Geo: gitlab-rake gitlab:geo:check incorrectly shows database is not configured
When running the command gitlab-rake gitlab:geo:check
on a Postgres node that is part of a Patroni cluster, the command will output the following:
Checking Geo ...
GitLab Geo secondary database is correctly configured ... no
Try fixing it:
Check if you enabled the `geo_secondary_role` or `geo_postgresql` in the gitlab.rb config file.
For more information see:
doc/gitlab-geo/database.md
Database replication enabled? ... yes
Database replication working? ... yes
GitLab Geo HTTP(S) connectivity ...
* Can connect to the primary node ... yes
GitLab Geo is available ...
GitLab Geo is enabled ... yes
This machine's Geo node name matches a database record ... yes, found a secondary node named "staging-ref-europe"

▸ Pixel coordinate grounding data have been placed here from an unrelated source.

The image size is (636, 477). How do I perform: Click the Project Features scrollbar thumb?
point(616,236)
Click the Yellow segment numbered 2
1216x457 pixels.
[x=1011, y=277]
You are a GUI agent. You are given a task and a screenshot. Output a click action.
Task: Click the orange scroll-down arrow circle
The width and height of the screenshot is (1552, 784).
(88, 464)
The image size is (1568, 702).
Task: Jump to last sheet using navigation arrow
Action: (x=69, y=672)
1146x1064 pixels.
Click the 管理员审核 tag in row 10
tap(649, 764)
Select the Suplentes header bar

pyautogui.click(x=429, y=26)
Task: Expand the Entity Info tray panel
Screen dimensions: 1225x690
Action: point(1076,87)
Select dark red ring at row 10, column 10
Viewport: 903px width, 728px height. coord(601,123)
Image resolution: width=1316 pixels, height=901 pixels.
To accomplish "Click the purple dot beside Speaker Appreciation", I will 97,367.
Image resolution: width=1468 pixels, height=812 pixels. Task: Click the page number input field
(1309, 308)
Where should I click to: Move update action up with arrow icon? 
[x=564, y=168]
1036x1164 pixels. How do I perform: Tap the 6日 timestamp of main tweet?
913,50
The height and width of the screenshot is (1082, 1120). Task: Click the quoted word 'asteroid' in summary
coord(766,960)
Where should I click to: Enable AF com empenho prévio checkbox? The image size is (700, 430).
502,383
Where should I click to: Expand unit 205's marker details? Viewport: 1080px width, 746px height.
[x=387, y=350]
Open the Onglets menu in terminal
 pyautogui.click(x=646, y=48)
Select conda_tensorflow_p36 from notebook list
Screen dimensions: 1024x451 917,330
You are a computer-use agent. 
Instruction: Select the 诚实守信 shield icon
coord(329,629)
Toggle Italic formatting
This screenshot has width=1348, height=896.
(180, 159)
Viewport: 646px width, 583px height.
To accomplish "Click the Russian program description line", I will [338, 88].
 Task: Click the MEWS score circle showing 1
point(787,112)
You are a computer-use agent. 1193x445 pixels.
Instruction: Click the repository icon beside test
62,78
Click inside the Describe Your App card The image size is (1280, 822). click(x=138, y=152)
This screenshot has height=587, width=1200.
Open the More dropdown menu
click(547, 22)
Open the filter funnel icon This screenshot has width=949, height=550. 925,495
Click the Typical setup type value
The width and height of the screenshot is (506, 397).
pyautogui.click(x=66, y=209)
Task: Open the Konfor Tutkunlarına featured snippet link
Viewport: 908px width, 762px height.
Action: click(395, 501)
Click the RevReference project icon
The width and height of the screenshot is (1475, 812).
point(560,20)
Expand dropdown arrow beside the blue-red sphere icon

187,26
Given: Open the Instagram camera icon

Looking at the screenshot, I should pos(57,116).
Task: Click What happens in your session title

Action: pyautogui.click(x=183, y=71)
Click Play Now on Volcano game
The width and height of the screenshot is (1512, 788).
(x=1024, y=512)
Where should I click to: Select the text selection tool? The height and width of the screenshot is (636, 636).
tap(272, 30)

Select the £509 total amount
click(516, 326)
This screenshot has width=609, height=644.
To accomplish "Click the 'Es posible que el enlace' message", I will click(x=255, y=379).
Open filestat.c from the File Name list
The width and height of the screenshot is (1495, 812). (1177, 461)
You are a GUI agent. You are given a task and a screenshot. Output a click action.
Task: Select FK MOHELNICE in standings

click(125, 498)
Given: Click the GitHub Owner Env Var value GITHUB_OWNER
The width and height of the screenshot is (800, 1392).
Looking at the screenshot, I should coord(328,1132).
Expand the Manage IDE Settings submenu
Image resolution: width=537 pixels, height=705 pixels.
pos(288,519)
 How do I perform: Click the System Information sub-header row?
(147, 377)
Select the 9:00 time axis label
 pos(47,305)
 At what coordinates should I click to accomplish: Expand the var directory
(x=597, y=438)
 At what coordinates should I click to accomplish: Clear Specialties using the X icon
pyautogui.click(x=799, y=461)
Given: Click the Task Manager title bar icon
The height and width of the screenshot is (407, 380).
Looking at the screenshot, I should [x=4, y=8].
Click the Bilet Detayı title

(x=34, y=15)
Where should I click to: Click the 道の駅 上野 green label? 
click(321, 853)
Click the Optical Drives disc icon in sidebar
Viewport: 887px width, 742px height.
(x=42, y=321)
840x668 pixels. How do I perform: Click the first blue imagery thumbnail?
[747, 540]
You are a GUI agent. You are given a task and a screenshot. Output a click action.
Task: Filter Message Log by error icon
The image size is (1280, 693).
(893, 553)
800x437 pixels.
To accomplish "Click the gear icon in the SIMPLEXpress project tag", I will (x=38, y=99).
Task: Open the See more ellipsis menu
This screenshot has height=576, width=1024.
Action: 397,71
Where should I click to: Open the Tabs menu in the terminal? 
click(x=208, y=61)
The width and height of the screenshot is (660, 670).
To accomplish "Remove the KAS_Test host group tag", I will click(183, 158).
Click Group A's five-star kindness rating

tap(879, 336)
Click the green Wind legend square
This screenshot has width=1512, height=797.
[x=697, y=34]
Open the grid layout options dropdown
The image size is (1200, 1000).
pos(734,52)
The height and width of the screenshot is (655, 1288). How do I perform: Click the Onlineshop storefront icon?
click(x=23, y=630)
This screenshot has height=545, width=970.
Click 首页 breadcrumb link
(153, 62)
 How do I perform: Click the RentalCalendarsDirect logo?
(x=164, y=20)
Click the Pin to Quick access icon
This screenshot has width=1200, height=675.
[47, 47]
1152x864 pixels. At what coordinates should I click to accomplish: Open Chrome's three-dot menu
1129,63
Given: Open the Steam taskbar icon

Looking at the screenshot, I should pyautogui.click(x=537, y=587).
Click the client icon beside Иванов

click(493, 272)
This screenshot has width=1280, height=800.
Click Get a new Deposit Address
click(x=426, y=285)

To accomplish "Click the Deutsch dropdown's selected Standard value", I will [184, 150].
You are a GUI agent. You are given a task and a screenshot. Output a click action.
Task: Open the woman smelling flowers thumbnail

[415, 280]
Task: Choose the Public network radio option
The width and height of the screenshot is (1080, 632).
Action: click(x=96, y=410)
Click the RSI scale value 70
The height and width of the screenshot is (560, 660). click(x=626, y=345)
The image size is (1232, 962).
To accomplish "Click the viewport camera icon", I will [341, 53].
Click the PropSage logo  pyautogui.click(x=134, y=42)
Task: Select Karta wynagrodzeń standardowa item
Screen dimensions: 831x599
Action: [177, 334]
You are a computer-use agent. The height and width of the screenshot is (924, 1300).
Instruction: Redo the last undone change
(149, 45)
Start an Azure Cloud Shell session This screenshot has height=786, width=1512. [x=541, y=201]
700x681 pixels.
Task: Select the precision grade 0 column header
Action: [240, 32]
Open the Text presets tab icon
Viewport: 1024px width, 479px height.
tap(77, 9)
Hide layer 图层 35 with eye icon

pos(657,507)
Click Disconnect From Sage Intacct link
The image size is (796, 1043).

HTTP/HTTPS repository cloning is enabled ... yes
Machine clock is synchronized ... yes
Git user has default SSH configuration? ... yes
OpenSSH configured to use AuthorizedKeysCommand ... warning
Reason:
OpenSSH configuration file points to a different AuthorizedKeysCommand
Try fixing it:
We were expecting AuthorizedKeysCommand to be: /opt/gitlab/embedded/service/gitlab-shell/bin/gitlab-shell-authorized-keys-check git %u %k
but instead it is: /usr/bin/google_authorized_keys
If you made a custom command, make sure it behaves according to GitLab's Documentation
For more information see:
doc/administration/operations/fast_ssh_key_lookup.md
warning
Reason:
OpenSSH configuration file points to a different AuthorizedKeysCommandUser
Try fixing it:
We were expecting AuthorizedKeysCommandUser to be: git
but instead it is: root
Fix your OpenSSH configuration file pointing to the correct user
For more information see:
doc/administration/operations/fast_ssh_key_lookup.md
GitLab configured to disable writing to authorized_keys file ... yes
GitLab configured to store new projects in hashed storage? ... yes
All projects are in hashed storage? ... yes
Checking Geo ... Finished
The Geo UI will also still show that the secondary site is Healthy
.
The role geo_secondary_role
is only supposed to be used in single node setups and the role geo_postgresql
is only used to enable the tracking database, this is actually enabled on the node I ran this on, but this wouldn't always be the case depending on the user setup. The command looks to be incorrectly detecting the use of geo_postgresql
however, this also seems like a bad point to fail on as the geo_postgresql
doesn't need to be enabled on every node.